_What is expected:_ Lines in the listing below containing the string "swatch" are to be identified and copied.

_Supplied material:_
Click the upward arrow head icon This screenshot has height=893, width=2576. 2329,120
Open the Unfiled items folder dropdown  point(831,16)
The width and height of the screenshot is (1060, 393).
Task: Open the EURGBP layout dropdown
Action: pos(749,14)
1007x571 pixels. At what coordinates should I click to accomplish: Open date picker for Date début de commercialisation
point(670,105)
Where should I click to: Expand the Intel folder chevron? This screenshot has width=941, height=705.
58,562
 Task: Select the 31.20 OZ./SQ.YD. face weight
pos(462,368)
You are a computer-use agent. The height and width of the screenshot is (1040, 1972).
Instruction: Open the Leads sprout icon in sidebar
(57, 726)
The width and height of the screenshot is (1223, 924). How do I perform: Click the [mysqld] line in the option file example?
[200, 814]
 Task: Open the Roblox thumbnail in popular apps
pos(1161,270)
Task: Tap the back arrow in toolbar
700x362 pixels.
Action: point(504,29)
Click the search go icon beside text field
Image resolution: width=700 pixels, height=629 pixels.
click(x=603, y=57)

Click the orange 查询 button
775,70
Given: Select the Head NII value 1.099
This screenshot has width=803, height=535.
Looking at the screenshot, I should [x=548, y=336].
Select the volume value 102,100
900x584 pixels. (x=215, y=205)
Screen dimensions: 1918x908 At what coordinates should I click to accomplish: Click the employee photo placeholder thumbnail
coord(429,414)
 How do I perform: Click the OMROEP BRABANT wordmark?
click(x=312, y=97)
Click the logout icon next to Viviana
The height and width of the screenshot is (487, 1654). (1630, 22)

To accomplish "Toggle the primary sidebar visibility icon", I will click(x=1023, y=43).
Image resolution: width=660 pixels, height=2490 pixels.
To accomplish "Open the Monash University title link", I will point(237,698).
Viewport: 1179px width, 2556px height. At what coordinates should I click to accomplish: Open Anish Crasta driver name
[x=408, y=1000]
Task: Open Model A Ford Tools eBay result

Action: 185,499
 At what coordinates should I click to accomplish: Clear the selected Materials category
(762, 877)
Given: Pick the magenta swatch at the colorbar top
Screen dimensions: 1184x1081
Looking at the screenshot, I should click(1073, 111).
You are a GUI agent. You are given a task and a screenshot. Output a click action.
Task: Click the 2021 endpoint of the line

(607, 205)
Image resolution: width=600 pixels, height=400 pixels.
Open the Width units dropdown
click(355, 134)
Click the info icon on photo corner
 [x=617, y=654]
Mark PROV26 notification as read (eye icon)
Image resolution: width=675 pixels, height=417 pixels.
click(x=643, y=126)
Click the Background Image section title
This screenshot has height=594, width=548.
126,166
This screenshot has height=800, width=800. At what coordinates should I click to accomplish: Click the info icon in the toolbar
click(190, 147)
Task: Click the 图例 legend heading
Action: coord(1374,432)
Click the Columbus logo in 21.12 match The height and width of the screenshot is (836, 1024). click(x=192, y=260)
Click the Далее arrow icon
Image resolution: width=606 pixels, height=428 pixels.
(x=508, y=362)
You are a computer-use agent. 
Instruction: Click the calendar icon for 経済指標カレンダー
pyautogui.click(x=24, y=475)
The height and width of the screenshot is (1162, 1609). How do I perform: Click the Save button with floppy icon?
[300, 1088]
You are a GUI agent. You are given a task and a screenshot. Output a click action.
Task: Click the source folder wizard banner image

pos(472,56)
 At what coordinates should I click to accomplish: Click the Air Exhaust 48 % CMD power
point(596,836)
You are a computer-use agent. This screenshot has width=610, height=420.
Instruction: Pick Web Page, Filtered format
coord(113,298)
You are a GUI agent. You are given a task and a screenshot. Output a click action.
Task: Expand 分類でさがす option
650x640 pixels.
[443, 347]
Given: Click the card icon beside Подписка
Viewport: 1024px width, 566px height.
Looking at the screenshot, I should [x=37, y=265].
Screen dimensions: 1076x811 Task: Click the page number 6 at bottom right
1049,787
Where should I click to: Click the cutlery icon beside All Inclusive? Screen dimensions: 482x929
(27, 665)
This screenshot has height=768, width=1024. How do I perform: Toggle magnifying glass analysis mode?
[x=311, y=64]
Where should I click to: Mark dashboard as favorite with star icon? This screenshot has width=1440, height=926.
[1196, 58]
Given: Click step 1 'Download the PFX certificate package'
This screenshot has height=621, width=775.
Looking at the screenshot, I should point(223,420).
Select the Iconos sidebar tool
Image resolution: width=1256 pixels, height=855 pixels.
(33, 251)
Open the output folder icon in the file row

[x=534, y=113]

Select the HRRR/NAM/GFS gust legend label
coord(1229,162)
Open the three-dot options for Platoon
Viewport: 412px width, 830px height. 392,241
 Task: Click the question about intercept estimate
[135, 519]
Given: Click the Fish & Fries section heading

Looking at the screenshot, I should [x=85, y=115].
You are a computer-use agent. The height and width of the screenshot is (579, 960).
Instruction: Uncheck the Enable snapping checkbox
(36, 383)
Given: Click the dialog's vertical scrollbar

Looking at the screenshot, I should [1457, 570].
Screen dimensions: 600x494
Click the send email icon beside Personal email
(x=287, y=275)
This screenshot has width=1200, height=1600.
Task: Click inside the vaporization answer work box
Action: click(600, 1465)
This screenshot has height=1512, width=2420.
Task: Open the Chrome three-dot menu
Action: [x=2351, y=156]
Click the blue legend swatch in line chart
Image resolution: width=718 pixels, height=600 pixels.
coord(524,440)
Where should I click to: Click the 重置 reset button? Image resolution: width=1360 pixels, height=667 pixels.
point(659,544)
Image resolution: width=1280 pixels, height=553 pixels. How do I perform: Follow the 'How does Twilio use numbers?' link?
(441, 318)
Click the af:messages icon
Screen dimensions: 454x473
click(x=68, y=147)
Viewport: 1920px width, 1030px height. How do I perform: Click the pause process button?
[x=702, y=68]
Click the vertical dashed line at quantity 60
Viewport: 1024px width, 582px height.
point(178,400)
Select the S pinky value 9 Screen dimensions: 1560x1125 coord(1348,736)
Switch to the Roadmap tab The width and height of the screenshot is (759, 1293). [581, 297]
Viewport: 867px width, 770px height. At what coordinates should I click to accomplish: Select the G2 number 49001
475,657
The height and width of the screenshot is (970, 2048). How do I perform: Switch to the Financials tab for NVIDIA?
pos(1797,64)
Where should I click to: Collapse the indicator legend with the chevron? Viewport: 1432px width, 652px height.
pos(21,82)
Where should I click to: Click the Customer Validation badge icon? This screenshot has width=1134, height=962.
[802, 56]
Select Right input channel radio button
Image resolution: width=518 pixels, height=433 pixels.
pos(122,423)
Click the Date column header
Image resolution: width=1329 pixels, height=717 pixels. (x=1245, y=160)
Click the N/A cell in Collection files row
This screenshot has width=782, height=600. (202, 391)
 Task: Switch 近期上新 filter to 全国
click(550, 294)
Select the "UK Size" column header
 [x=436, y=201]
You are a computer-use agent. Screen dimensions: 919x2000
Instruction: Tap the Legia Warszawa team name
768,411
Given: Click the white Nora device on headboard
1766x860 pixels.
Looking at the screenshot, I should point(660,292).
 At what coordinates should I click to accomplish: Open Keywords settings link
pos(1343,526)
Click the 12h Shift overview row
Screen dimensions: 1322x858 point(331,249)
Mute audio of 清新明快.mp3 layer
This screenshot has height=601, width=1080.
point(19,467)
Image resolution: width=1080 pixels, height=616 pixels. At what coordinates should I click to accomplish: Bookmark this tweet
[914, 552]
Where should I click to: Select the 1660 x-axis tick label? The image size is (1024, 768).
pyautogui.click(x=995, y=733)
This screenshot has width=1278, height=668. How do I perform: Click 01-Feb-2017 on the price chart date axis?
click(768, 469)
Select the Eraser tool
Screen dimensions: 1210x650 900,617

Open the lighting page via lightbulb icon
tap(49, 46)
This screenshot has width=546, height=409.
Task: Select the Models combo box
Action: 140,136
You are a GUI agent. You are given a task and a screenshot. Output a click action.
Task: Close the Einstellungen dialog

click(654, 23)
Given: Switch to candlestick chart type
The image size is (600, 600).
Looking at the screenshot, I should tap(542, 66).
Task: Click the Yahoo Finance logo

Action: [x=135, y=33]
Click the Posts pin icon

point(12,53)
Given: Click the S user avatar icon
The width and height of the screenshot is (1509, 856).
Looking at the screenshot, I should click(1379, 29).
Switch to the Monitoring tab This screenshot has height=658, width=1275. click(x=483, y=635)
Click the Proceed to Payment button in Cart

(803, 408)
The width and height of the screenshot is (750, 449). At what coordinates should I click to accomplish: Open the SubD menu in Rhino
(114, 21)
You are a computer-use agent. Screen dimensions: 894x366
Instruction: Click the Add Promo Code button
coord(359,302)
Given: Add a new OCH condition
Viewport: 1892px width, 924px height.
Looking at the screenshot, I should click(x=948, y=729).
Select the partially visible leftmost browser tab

_Output for this exercise:_
Given: Pick the magenta swatch at the colorbar top
Click the blue legend swatch in line chart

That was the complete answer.